- Sire: Halo
- Grandsire: Hail To Reason
- Dam: Northern Sea
- Damsire: Northern Dancer
- Sex: Stallion
- Foaled: 1983
- Country: United States
- Colour: Bay
- Breeder: E. P. Taylor
- Owner: Stavros Niarchos
- Trainer: D. Wayne Lukas
- Record: 24: 5-7-3
- Earnings: £344,875

Awards
- Leading Sire in Argentina (1994–2001, 2003, 2007) Champion Sire in Argentina (1994, 1996, 1998, 1999, 2003, 2007) Champion Broodmare Sire in Argentina (2014–2018)

= Southern Halo =

American Thoroughbred racehorse

Southern Halo (1983-2009) was an American-bred Thoroughbred racehorse and sire. In his racing career he ran twenty-four times, winning five races and finishing second in the Grade I Swaps Stakes and Super Derby.

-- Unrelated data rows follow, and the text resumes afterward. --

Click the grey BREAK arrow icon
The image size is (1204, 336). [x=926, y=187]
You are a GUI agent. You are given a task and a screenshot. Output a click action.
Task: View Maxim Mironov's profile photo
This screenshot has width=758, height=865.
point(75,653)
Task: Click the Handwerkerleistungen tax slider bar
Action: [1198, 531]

He is chiefly notable for his remarkable career at stud where he was leading sire in Argentina on ten occasions and the sire of 170 stakes winners, including 56 Group/Grade I winners, and 16 champions.

==Background==
Southern Halo was bred in Maryland by E. P. Taylor. As a yearling he was sent to the Keeneland sales where he was bought for $600,000 by the British Bloodstock Agency. He was originally sent into training in Ireland.

==Racing career==
Southern Halo made little impact as a racehorse in Europe, finishing unplaced on both his starts. He was then sent to race in the United States where he was trained by D. Wayne Lukas.
Southern Halo proved to be more successful racing in America. Although he recorded no major wins, he placed in several stakes races including the G1 Swaps Stakes, the G1 Super Derby, and the G2 Silver Screen Handicap. He was rated at 115 pounds in the Daily Racing Form Free Handicap for three-year-olds in 1986, 11 pounds below the high-weighted Snow Chief.

==Stud career==
Southern Halo was retired to stud in Argentina, where he became one of the most successful stallions in the history of South American thoroughbred racing. Among his best progeny is the American Grade I winner and very successful sire More Than Ready. He also sired American Grade I winner Miss Linda, Argentinian Horse of the Year Team, Argentinian champion older horse and miler El Compinche, Argentinian Mare of the Year Pryka, and Canadian champion Edenwold. He sired 173 stakes winners (8.9%) from 1829 named foals. He died on November 19, 2009, in his paddock at the Haras La Quebrada near Buenos Aires.

==Pedigree==

Pedigree of Southern Halo (USA), bay stallion, 1983
| Sire Halo (USA) 1969 | Hail To Reason 1958 | Turn-To | Royal Charger |
Source Sucree
| Nothirdchance | Blue Swords |
Galla Colors
| Cosmah 1953 | Cosmic Bomb | Pharamond |
Banish Fear
| Almahmoud | Mahmoud |
Arbitrator
| Dam Northern Sea (USA) 1974 | Northern Dancer 1961 | Nearctic | Nearco |
Lady Angela
| Natalma | Native Dancer |
Almahmoud
| Sea Saga 1968 | Sea Bird | Dan Cupid |
Sicalade
| Shama | Bold Ruler |
Lea Lark(FamilyPampeluna: 16-g)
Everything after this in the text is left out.